# MATERIALS PROVIDED
========================

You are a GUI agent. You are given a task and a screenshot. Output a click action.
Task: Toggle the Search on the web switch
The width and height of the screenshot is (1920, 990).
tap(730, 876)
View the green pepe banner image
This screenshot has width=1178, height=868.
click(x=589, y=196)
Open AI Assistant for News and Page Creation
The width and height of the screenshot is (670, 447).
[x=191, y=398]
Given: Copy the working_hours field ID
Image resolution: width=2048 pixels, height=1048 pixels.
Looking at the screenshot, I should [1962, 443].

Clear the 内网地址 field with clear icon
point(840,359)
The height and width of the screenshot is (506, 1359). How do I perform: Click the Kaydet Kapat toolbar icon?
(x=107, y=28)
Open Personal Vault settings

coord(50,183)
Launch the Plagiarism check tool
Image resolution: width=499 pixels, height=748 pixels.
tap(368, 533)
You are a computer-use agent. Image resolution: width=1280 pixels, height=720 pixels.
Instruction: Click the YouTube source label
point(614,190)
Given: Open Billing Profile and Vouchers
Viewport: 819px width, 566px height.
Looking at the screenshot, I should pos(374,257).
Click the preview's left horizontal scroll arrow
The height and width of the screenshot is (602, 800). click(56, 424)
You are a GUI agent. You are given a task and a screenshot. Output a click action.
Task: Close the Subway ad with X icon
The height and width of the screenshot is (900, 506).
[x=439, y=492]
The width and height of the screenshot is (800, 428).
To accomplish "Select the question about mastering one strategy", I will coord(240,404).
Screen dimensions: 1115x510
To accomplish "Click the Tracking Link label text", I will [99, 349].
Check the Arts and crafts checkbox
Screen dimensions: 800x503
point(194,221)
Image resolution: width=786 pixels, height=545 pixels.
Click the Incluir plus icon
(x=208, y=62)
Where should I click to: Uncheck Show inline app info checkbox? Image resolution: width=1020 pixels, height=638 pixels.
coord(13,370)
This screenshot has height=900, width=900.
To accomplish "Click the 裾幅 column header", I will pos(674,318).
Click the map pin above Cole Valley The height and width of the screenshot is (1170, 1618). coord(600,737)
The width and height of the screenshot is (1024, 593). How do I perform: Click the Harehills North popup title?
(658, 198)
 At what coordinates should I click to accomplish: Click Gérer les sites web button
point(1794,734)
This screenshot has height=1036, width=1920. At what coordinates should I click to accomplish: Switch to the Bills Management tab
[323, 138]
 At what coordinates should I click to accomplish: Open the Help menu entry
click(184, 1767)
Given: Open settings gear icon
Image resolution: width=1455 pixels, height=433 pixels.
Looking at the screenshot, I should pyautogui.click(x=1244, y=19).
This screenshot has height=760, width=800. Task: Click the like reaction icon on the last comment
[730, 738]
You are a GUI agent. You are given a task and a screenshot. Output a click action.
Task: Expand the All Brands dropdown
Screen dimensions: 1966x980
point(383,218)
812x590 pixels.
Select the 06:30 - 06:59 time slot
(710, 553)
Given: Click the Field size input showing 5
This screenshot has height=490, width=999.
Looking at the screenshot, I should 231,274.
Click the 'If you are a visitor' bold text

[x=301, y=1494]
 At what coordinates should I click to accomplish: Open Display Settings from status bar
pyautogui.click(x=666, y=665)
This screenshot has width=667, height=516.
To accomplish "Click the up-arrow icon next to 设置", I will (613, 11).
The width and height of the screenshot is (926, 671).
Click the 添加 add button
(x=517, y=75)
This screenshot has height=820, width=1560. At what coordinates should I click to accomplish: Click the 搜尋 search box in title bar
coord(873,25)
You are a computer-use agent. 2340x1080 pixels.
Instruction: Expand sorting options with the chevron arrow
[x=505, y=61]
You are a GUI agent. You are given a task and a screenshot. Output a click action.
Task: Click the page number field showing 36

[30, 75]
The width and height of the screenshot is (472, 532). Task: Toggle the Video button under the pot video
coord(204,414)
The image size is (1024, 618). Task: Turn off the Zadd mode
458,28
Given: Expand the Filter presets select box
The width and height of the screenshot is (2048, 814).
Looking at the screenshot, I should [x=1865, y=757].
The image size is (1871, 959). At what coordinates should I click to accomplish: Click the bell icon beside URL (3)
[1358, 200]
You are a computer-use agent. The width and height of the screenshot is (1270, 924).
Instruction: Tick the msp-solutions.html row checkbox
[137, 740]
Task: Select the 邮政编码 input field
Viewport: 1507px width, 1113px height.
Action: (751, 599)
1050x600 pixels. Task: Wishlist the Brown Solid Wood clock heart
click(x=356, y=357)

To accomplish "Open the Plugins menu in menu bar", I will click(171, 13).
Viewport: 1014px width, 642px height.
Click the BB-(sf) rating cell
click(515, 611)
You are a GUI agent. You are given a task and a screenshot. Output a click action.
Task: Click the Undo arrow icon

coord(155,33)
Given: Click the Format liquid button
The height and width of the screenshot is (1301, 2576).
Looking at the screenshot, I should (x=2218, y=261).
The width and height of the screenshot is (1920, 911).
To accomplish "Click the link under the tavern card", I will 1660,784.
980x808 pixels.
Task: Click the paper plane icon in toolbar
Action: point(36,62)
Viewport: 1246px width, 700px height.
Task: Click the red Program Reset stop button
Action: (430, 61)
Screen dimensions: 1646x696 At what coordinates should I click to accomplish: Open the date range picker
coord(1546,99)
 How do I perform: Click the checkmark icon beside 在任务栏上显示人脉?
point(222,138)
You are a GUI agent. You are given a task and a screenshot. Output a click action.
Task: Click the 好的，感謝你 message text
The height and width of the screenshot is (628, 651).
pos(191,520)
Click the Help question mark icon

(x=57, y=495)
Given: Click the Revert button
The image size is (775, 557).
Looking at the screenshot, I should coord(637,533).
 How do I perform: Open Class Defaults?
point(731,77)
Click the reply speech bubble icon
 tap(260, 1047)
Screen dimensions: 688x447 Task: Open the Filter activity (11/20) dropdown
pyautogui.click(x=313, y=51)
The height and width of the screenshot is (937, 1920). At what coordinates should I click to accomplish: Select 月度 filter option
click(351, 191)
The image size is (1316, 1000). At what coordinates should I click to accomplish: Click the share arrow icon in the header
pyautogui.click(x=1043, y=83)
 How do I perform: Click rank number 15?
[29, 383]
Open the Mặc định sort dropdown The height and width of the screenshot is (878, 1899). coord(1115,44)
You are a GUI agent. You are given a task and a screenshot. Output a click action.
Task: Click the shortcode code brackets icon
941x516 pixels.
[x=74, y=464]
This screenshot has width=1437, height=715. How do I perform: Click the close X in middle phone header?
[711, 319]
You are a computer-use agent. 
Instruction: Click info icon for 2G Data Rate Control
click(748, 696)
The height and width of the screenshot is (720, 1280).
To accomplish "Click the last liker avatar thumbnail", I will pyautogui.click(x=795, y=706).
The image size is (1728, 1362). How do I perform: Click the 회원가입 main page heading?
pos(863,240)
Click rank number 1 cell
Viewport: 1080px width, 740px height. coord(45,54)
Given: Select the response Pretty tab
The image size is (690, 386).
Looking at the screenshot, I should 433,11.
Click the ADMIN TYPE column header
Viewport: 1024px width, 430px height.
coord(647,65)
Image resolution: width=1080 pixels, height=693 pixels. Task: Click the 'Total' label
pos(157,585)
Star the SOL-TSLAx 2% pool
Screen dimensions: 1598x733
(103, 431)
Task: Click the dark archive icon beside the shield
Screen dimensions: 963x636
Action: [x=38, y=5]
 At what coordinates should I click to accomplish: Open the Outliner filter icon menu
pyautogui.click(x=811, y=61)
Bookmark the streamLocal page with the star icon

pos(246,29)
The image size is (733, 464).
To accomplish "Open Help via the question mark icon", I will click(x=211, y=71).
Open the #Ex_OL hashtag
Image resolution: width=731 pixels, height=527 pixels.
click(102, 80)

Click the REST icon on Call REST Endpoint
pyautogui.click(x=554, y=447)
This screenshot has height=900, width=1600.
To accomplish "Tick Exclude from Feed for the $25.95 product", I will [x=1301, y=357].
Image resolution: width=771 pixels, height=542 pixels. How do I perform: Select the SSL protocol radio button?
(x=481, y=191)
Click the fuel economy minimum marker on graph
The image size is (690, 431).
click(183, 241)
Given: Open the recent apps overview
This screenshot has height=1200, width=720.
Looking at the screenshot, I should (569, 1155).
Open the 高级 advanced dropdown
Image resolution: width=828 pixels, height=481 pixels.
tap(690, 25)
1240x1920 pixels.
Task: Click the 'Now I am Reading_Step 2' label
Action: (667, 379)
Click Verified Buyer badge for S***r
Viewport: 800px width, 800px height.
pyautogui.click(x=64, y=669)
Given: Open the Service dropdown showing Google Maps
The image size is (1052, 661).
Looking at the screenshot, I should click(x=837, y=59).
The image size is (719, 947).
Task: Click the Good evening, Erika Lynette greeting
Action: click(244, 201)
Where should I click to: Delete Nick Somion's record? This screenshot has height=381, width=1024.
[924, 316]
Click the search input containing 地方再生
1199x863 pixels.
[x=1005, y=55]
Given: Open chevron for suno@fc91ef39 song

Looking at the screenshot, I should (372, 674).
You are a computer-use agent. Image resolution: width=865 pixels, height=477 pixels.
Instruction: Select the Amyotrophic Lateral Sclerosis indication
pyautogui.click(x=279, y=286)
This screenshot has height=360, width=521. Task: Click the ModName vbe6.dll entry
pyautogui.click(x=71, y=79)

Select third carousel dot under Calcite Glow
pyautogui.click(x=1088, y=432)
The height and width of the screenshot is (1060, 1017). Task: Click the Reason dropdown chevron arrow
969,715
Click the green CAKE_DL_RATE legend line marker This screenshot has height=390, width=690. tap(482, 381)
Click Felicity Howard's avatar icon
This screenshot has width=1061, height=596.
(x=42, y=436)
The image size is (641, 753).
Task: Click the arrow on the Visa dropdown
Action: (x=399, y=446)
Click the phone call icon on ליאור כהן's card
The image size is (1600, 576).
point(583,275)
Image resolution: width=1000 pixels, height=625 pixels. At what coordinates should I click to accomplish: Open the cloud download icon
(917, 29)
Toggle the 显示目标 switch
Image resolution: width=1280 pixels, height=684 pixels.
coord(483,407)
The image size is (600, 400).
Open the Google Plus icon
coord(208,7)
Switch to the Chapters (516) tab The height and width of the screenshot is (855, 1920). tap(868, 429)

========================

Could you restate word for word the lines above from the one containing "How do I perform: Click rank number 15?" through the one containing "Star the SOL-TSLAx 2% pool", both included, and nothing else?

# EXPECTED ANSWER
 How do I perform: Click rank number 15?
[29, 383]
Open the Mặc định sort dropdown The height and width of the screenshot is (878, 1899). coord(1115,44)
You are a GUI agent. You are given a task and a screenshot. Output a click action.
Task: Click the shortcode code brackets icon
941x516 pixels.
[x=74, y=464]
This screenshot has width=1437, height=715. How do I perform: Click the close X in middle phone header?
[711, 319]
You are a computer-use agent. 
Instruction: Click info icon for 2G Data Rate Control
click(748, 696)
The height and width of the screenshot is (720, 1280).
To accomplish "Click the last liker avatar thumbnail", I will pyautogui.click(x=795, y=706).
The image size is (1728, 1362). How do I perform: Click the 회원가입 main page heading?
pos(863,240)
Click rank number 1 cell
Viewport: 1080px width, 740px height. coord(45,54)
Given: Select the response Pretty tab
The image size is (690, 386).
Looking at the screenshot, I should 433,11.
Click the ADMIN TYPE column header
Viewport: 1024px width, 430px height.
coord(647,65)
Image resolution: width=1080 pixels, height=693 pixels. Task: Click the 'Total' label
pos(157,585)
Star the SOL-TSLAx 2% pool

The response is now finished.